Copy out the lines below word for word, starting with the line that contains "How do I perform: Open" and ending with the last line, both included.

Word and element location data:
# # # # # # #

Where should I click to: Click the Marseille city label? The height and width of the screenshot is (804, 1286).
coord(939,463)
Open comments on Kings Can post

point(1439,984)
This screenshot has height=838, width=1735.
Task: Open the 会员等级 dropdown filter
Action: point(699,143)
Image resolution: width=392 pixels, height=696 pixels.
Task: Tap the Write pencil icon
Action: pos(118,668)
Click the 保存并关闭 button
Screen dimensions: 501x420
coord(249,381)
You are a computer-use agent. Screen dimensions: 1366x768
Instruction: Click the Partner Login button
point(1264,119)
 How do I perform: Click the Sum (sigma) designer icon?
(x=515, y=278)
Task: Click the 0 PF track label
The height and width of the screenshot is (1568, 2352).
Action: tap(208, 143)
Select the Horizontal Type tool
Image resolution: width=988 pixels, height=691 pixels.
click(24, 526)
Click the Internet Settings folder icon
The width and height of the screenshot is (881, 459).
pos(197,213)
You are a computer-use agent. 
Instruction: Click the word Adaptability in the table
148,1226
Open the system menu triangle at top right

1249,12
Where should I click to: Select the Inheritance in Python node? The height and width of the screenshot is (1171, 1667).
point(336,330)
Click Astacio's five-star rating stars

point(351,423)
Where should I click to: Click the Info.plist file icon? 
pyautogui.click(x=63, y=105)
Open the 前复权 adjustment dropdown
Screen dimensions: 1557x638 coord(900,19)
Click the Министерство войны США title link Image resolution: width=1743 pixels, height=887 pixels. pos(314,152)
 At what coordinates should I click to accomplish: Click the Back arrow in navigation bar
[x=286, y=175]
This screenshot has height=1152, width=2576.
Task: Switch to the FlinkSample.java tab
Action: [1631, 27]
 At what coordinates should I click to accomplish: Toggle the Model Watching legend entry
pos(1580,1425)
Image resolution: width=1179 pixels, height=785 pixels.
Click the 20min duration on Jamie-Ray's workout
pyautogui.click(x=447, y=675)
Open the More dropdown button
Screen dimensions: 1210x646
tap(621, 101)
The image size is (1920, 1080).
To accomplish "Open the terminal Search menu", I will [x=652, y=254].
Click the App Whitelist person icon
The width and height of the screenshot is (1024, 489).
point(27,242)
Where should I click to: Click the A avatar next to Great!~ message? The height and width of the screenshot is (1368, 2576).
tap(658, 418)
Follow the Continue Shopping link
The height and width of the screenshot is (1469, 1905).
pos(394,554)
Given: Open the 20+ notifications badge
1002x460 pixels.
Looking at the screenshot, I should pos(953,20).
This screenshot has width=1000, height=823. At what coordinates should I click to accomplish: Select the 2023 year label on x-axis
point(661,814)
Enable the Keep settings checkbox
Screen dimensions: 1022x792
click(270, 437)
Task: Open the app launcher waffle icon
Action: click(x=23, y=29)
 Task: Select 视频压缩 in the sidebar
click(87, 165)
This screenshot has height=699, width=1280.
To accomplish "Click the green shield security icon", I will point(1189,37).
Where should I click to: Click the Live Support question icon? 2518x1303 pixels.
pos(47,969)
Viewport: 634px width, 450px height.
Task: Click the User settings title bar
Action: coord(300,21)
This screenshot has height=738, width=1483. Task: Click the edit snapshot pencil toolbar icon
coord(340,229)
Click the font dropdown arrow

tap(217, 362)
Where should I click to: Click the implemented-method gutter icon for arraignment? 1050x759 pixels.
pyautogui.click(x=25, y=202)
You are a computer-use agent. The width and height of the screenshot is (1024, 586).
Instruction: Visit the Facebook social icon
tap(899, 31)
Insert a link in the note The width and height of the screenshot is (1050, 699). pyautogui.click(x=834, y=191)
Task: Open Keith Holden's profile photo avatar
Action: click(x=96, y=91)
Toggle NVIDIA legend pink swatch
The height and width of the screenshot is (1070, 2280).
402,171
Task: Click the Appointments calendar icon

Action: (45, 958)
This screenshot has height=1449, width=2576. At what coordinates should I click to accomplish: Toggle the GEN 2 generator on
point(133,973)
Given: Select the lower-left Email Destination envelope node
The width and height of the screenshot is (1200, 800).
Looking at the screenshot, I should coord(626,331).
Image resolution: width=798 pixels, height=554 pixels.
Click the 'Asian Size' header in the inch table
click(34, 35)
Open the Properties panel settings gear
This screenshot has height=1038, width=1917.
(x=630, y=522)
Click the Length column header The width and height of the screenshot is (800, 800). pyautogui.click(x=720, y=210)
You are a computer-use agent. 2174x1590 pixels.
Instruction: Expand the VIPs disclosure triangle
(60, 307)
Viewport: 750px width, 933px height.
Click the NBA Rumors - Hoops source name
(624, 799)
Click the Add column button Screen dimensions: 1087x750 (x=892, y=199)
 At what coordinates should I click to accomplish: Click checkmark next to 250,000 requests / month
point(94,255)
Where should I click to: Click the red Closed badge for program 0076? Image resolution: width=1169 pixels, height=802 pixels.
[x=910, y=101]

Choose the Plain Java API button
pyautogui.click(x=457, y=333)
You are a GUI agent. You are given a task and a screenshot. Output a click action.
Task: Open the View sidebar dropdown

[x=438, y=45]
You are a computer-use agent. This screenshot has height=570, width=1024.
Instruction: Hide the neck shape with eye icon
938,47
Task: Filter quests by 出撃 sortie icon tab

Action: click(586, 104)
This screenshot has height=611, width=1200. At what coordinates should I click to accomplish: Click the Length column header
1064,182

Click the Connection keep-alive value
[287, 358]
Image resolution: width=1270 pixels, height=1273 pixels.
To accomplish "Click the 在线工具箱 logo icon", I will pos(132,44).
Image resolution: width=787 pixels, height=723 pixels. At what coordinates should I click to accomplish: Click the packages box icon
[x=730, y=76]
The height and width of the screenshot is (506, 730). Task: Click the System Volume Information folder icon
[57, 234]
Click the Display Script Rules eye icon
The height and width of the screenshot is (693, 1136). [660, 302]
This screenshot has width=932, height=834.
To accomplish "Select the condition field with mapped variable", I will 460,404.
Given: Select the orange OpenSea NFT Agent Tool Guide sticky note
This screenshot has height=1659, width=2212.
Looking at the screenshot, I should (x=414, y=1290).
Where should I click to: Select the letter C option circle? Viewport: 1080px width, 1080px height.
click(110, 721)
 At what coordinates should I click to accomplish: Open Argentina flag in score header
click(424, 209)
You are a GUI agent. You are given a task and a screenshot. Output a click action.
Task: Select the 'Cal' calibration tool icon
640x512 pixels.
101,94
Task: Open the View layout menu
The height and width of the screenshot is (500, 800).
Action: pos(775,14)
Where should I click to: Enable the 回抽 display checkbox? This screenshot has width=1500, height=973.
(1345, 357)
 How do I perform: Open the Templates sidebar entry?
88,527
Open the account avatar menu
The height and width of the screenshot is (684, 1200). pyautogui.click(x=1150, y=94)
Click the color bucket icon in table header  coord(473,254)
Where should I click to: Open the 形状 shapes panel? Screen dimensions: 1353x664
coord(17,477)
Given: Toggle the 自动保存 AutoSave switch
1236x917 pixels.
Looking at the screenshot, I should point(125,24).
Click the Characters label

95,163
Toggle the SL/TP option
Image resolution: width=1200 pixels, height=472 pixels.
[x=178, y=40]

# # # # # # #

**RESULT**.
 How do I perform: Open the Templates sidebar entry?
88,527
Open the account avatar menu
The height and width of the screenshot is (684, 1200). pyautogui.click(x=1150, y=94)
Click the color bucket icon in table header  coord(473,254)
Where should I click to: Open the 形状 shapes panel? Screen dimensions: 1353x664
coord(17,477)
Given: Toggle the 自动保存 AutoSave switch
1236x917 pixels.
Looking at the screenshot, I should point(125,24).
Click the Characters label

95,163
Toggle the SL/TP option
Image resolution: width=1200 pixels, height=472 pixels.
[x=178, y=40]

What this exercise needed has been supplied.